Using a little soda in your ham glaze is an old art, but boiling your ham in two liters of soda may be a more recent practice. The first two-liter bottle wasn’t invented until the early 1970s, when Pepsi came out with one. This must have paved the way for boiling your ham in soda, whether that was the more classic Pepsi or Coca-Cola, or the quirkier Dr Pepper, cherry soda or ginger ale. In “Cooking Across the South,” a Southern Living cookbook from 1980, a recipe for “country ham” calls for two ingredients: the ham, plus four quarts of ginger ale. As far as I can tell, cooking ham in sugary soda has two aims: to impart all those spicy-sweet flavors, while simultaneously softening the inherent, often overly harsh saltiness of the cured meat.
This Christmas, I want to try something different, and to surprise my father, so I’ll cook a ham in root beer instead. The sarsaparilla flavor in root beer lends the meat a woodsy mintiness, which sings when it’s paired with aromatics like bay leaves and shallots. Usually, when I’m home in Atlanta, I don’t have a problem finding a pot big enough to boil a bone-in half ham in soda. (My mother inherited a bunch of stainless-steel caldrons from her mother-in-law, my grandmother.) But while testing this recipe in my shoe-box studio apartment in Manhattan, I found that setting the salty beast in a large roasting pan with root beer poured into the bottom, then covering it with foil and baking it low and slow, was a grand, hands-off way to imbue the pork with the caramel-dark nuances of the drink. And, in that steamy environment, the ham didn’t dry out either.
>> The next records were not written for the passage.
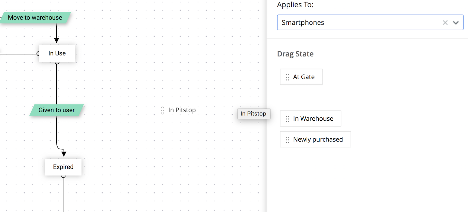Click the floating In Pitstop dragged chip
This screenshot has height=212, width=468.
pos(254,114)
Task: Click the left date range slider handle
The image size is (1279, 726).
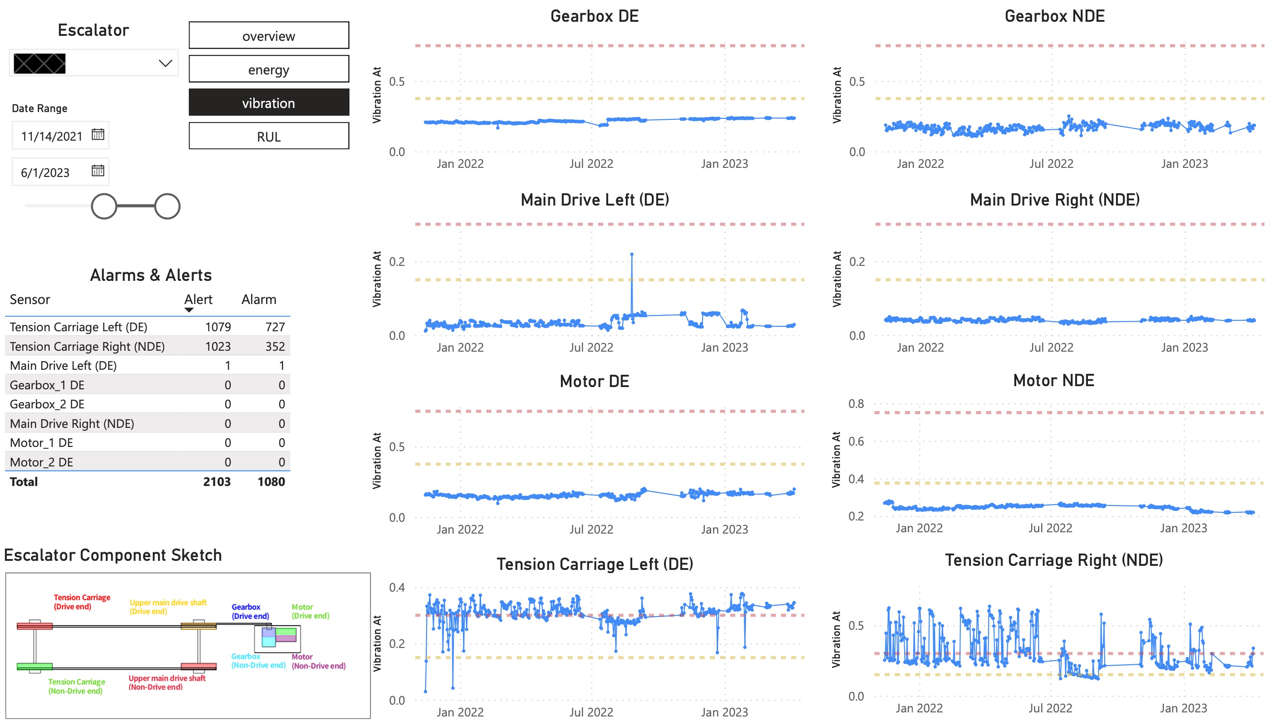Action: (104, 206)
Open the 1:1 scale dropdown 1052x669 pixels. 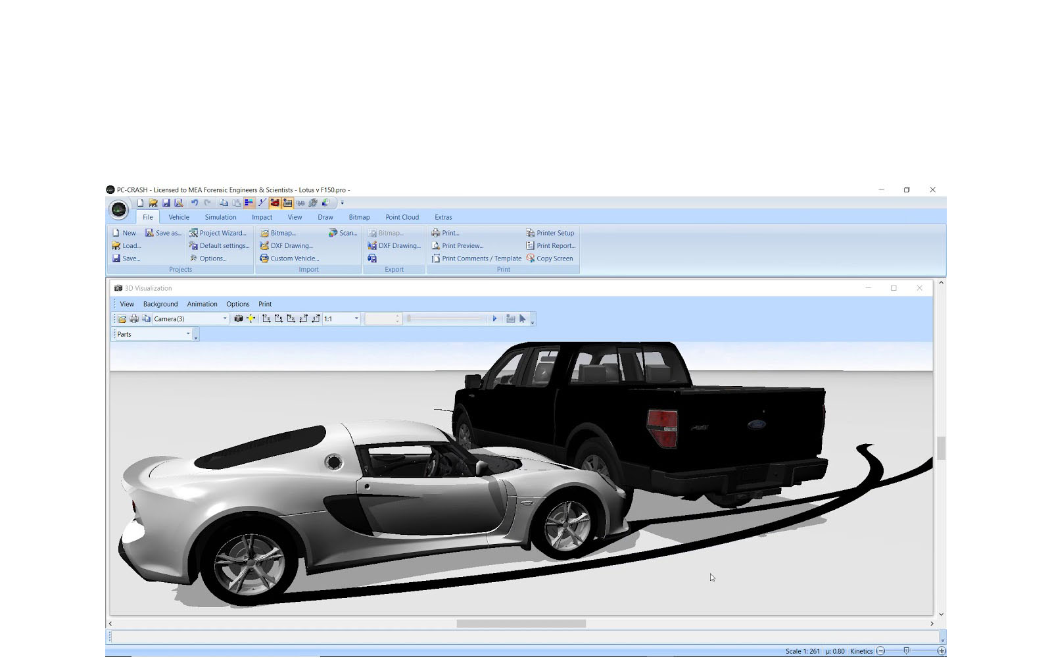pyautogui.click(x=356, y=319)
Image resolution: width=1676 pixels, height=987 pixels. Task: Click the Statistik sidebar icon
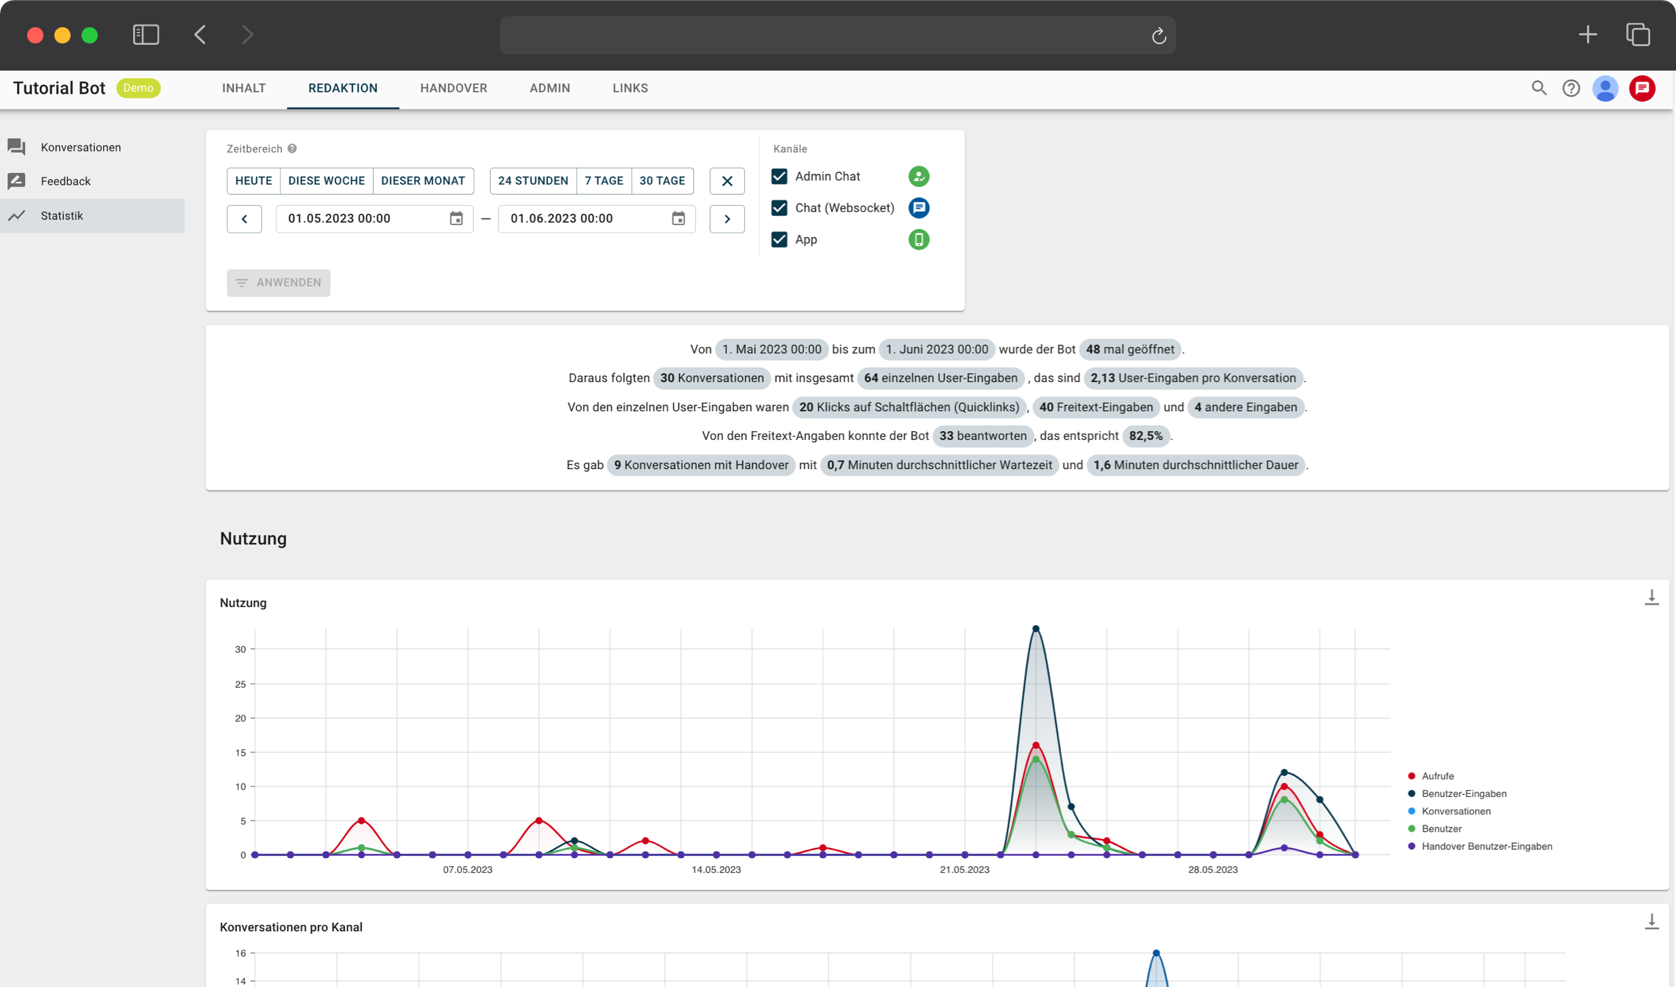(x=16, y=215)
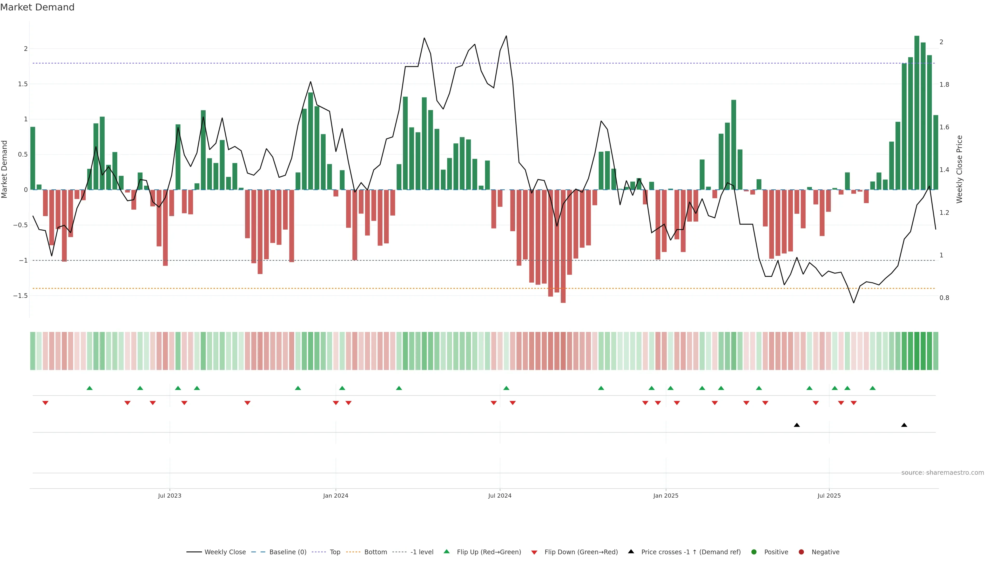Click black Price crosses -1 legend triangle
The width and height of the screenshot is (997, 561).
coord(631,551)
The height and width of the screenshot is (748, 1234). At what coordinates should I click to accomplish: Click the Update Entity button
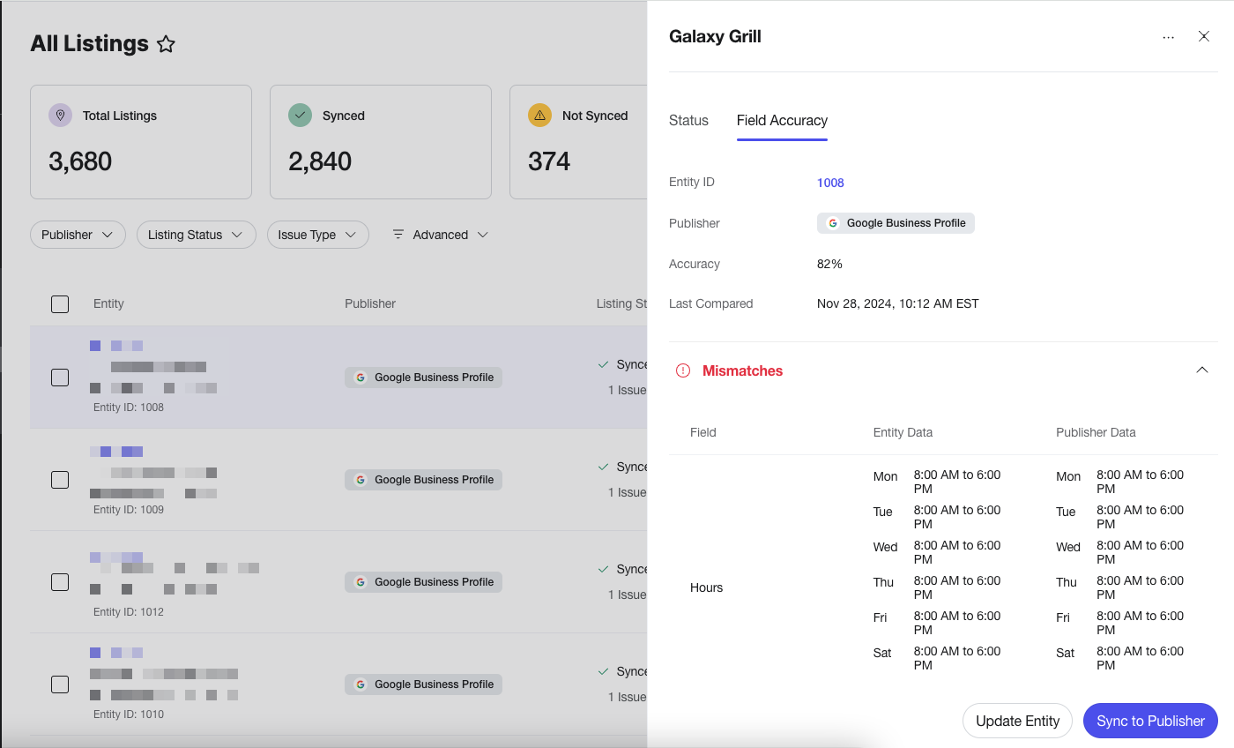coord(1017,721)
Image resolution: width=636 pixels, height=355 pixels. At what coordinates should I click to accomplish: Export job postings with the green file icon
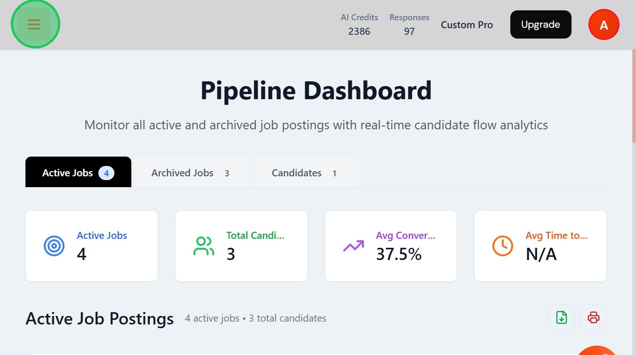pyautogui.click(x=561, y=317)
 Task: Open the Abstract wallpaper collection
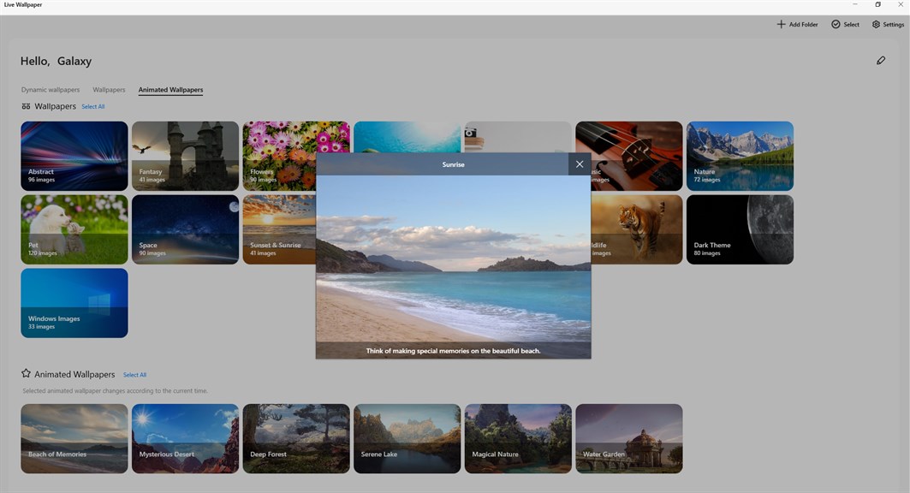click(x=74, y=156)
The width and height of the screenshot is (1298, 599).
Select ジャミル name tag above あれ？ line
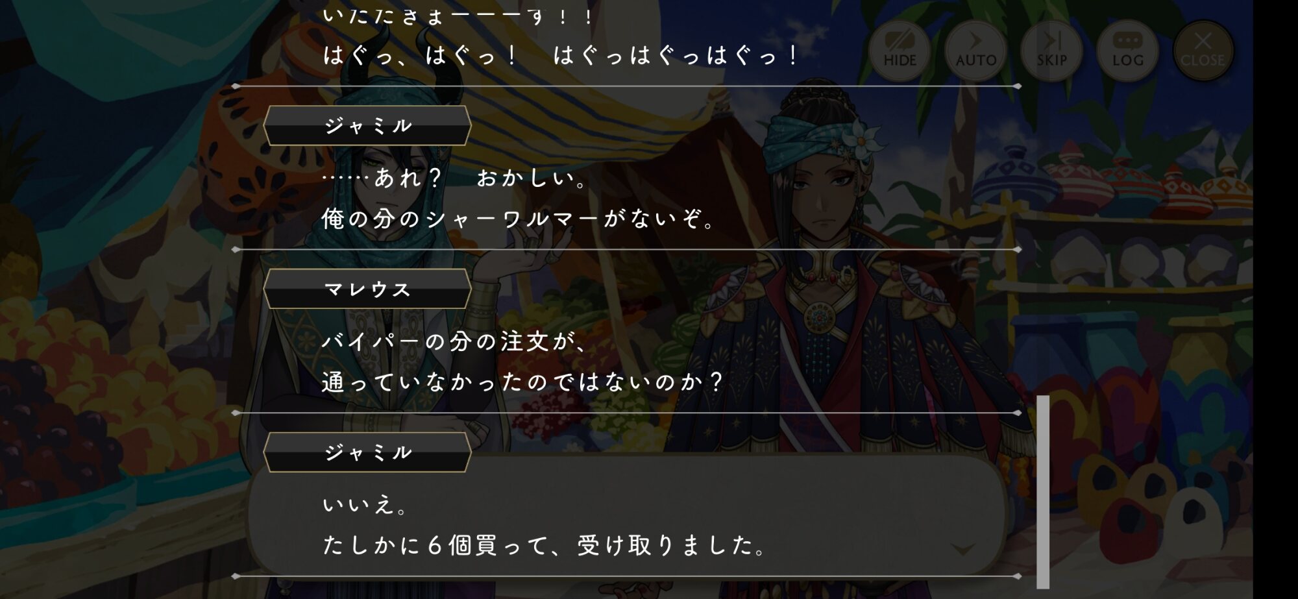367,125
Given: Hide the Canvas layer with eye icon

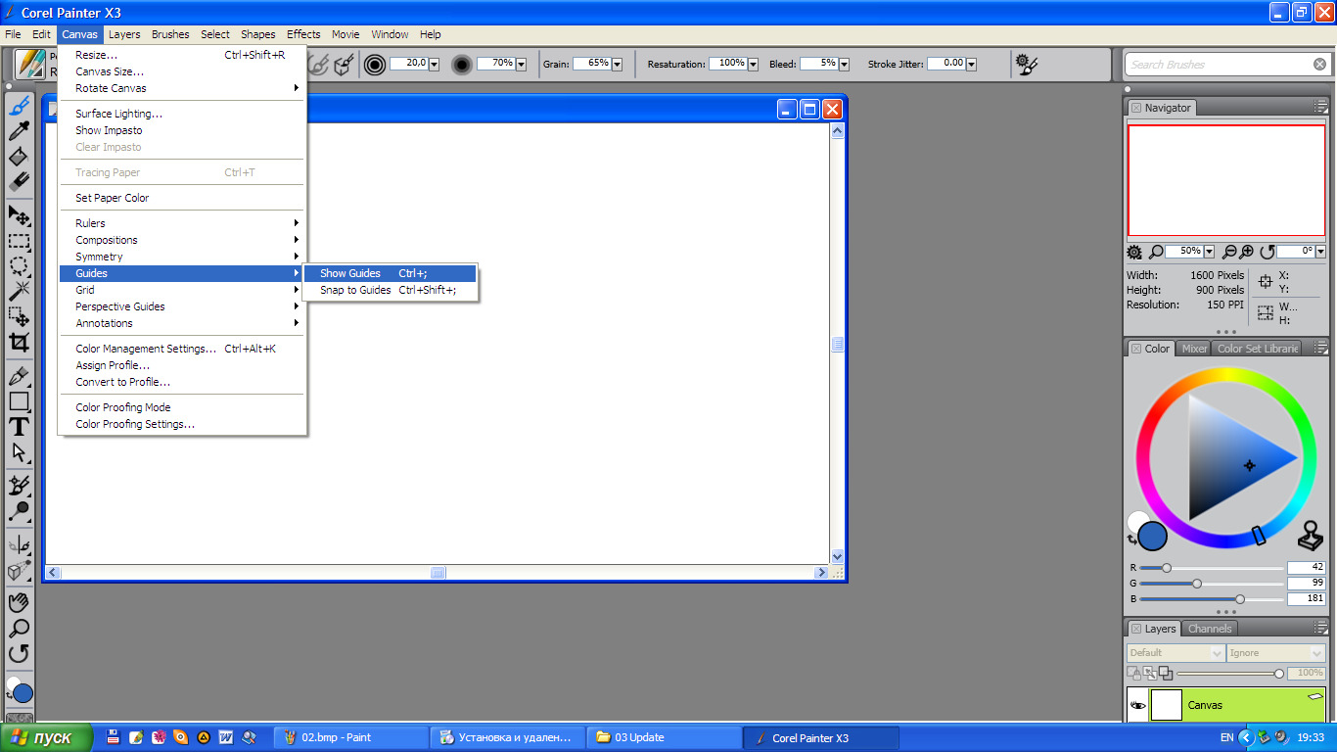Looking at the screenshot, I should [x=1137, y=705].
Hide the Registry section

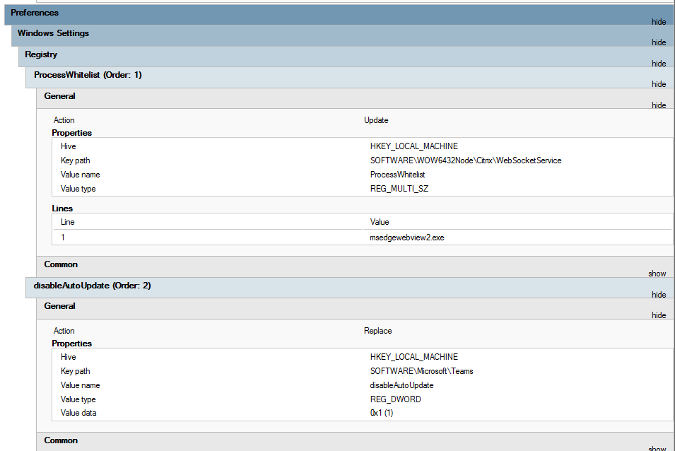click(x=659, y=64)
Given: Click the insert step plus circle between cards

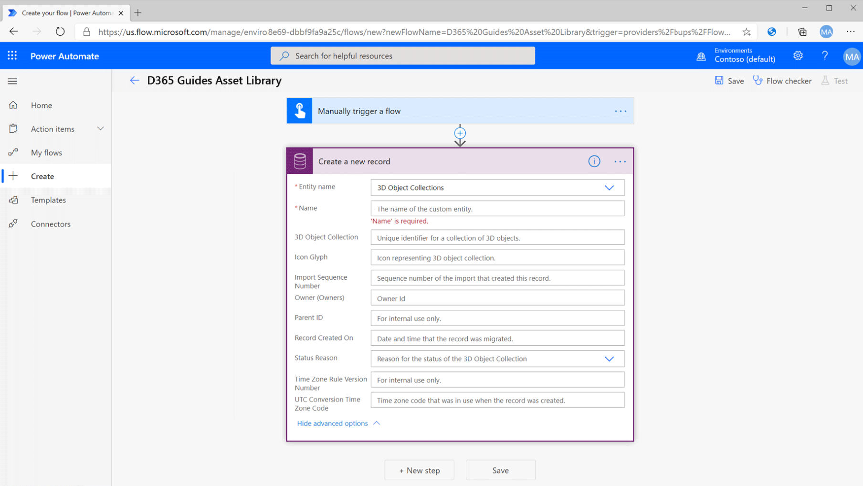Looking at the screenshot, I should (460, 133).
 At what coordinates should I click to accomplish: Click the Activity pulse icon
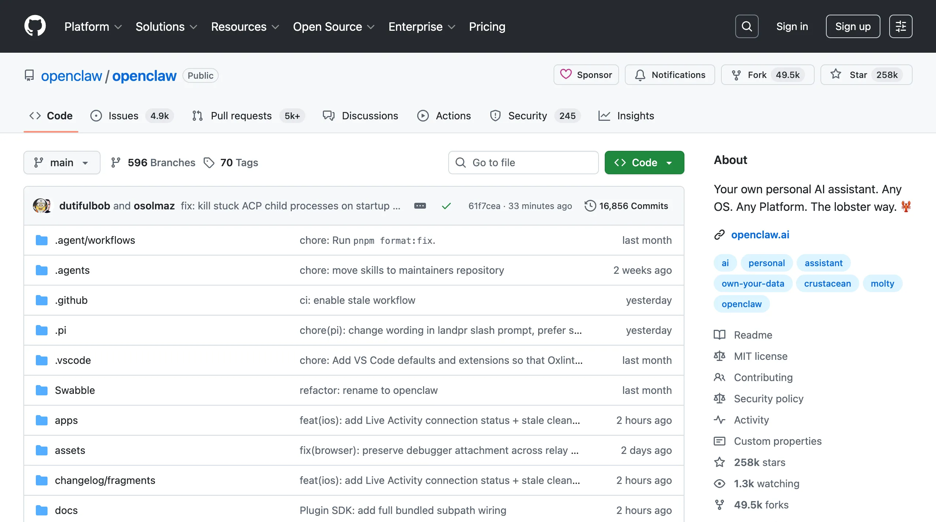(x=720, y=420)
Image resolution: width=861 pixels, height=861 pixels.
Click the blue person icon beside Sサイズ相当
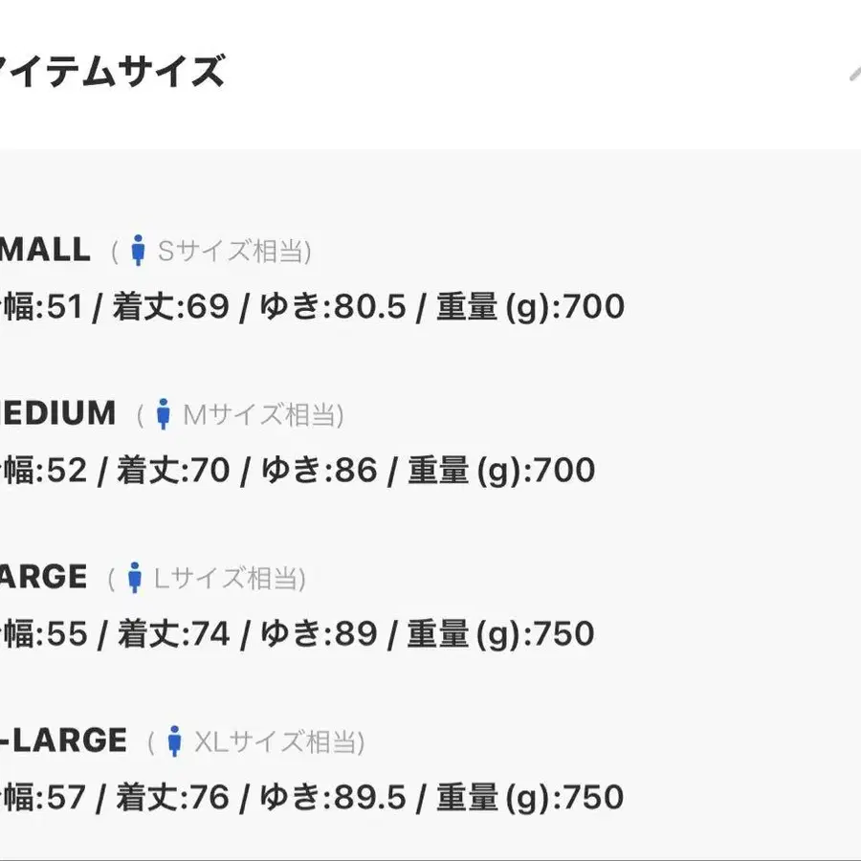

But here’s the real fun: I like to take some of that root-beer braising liquid and reduce it in a separate skillet until it’s thick and syrupy to make a base for a glaze. Sticky like tar and richly savory in taste, this glaze gets its body and spice from Dijon mustard, its molasses-rich sweetness from brown sugar and its high note, the kind of flavor that floats on top like a finely tuned piccolo in an orchestra, from a touch of rice vinegar.
As much as I love Christmas, it’s the days after that I cherish the most. If you plunk the hambone into a pot of water with a halved onion and boil it for a couple of hours, you’ll be rewarded with a deep, sultry broth. Give yourself yet another reward (it’s the holidays, after all) by turning that broth into congee, what we Koreans call juk: Cook it with some leftover rice and ham, especially the fatty pieces near the bone, and stir in a couple of egg yolks for richness. This is ham and eggs the long way, and it’ll change your life.
One year for Christmas, I took my family to Portland, Maine. We didn’t have Dad’s Crosley there, but we played the same albums from our phones and stuck to our ham-centric menu. The holidays look different to everyone, but here’s what they look like to me: the entire family together in the kitchen, with Louis Armstrong’s raspy vocals overlaying the scene, a powerful memory that has become a feeling I can summon with the flick of a record needle. And it’s not just in December that you can feel this way, the weight of the world lifted for one brief moment. If you own a record player, that time-traveling device, then you can have Christmas in January, July, September. Even better if you cook a ham.